The quick dismissal of Mr. Lerner was widely seen as a brushback against Mr. Pence and Mr. Ayers, a way for Mr. Trump’s advisers to signal that they were closely watching the vice president’s office. Two senior White House officials said the Lerner episode made Mr. Trump more acutely aware of what these aides described as Mr. Pence’s empire-building.
Tensions also flared last year, after Mr. Ayers and another Pence aide were reported to have made suggestive comments to Republican donors about planning for an unpredictable 2020 election. Most brazenly, Marty Obst, a senior Pence adviser, told a Republican donor that Mr. Pence wanted to be prepared for the next presidential race in case there was an opening.

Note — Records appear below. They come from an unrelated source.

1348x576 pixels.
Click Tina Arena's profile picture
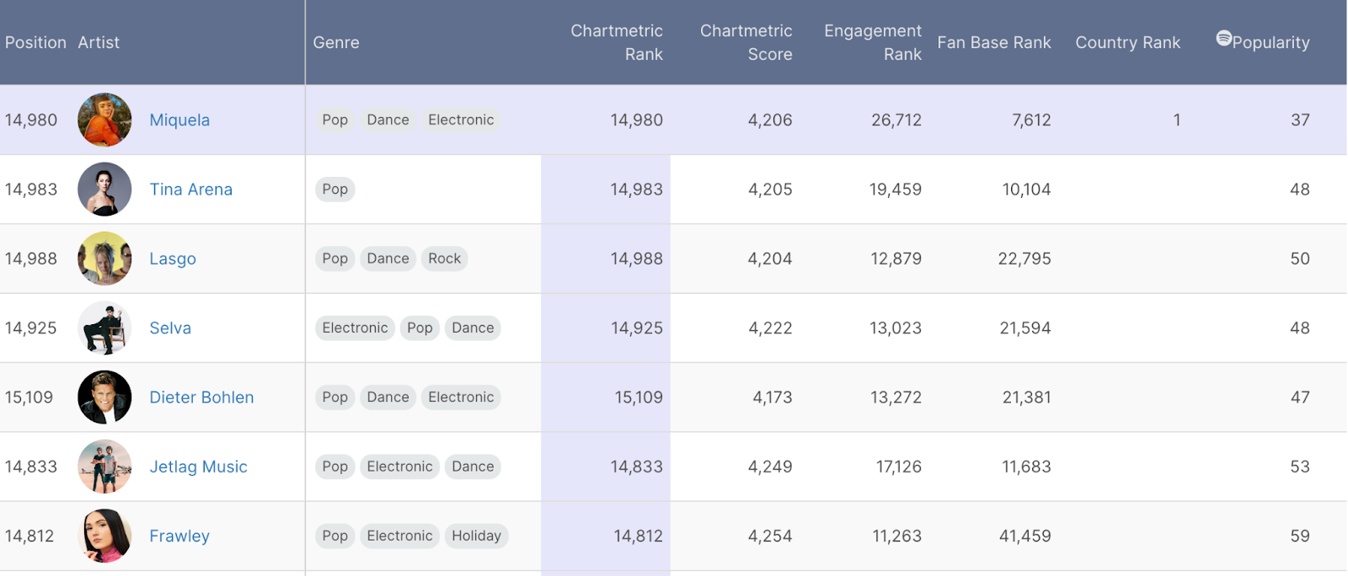click(x=104, y=189)
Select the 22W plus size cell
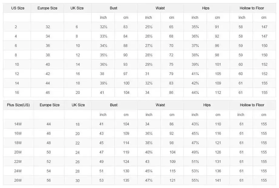Viewport: 279px width, 188px height. click(x=18, y=162)
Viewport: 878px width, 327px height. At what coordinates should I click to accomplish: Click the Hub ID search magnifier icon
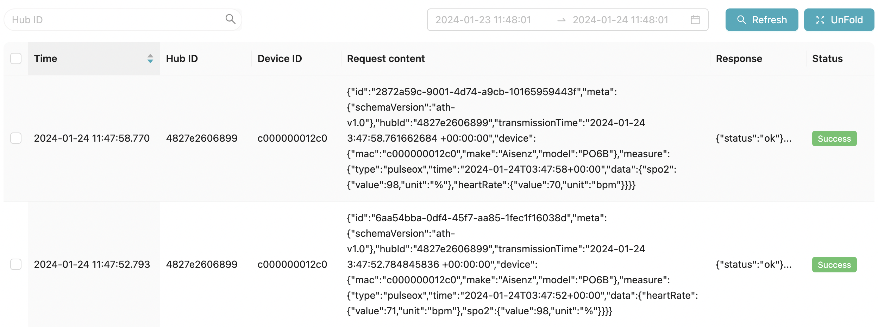(230, 19)
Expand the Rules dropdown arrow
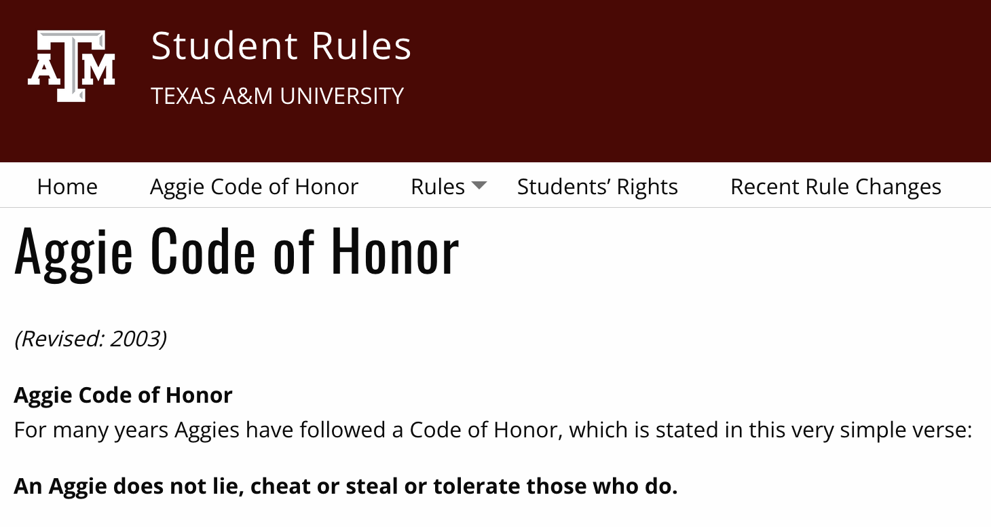Viewport: 991px width, 527px height. pyautogui.click(x=479, y=186)
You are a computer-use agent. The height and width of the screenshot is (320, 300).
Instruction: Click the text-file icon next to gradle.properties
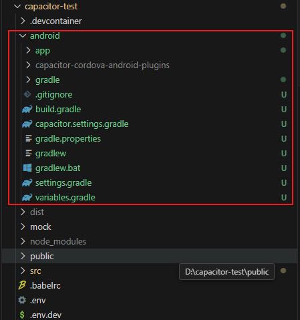pos(29,138)

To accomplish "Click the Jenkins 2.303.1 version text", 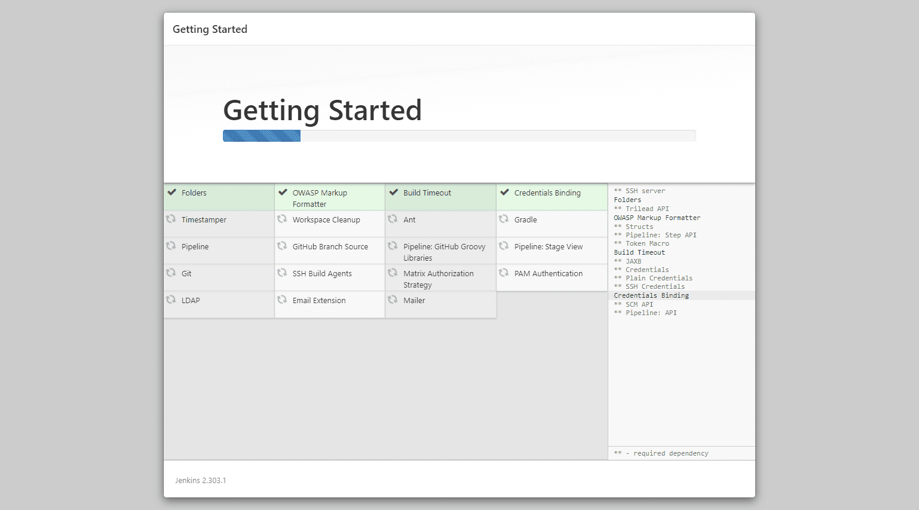I will point(201,481).
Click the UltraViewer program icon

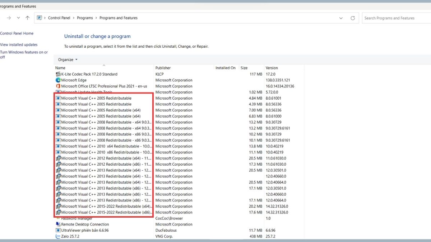tap(58, 231)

For now, Mr. Pence and his aides have found a yawning opening within the West Wing, as Mr. Trump’s principal political aides spend much of their time managing his impulses and vying with each other, instead of overseeing the party and this year’s campaign. While past vice presidents, like Joseph R. Biden Jr. and Dick Cheney, have played important roles maintaining the political coalitions of their ticket-mates, neither man wielded Mr. Pence’s independent influence over an administration’s political network and agenda.
Steering Mr. Pence’s strategy is Mr. Ayers, a 35-year-old operative who is the subject of the most pointed criticism from Trump stalwarts. Mr. Ayers regularly joins Mr. Pence in meetings with the president and has told associates that if aides in the West Wing cannot stay on top of things, his office will step up, White House officials said.
Mr. Ayers again unsettled skeptics in the West Wing this month by poaching a politically savvy aide to Mr. Trump, William Kirkland, to join the Pence team. Mr. Kirkland ran Senator David Perdue’s 2014 campaign in Georgia, and Trump officials believe he will effectively run a shadow political office for Mr. Pence, a setup unheard-of so soon into a new administration.
Mr. Pence’s team is aware of the unease within the White House, and Mr. Ayers recently told one Republican ally that one reason Mr. Pence is so effusive in his public remarks about Mr. Trump — he has recently hailed Mr. Trump as a “champion” for conservatives and branded the recent tax cuts a “Trump bonus” for America — is to tamp down questions about his loyalty.
Alyssa Farah, a spokeswoman for Mr. Pence, said in an email that the vice president’s activities were planned in “close coordination” with Mr. Trump and congressional leaders. She said they had formulated a 2018 campaign plan at a Camp David retreat in January and followed the blueprint since then.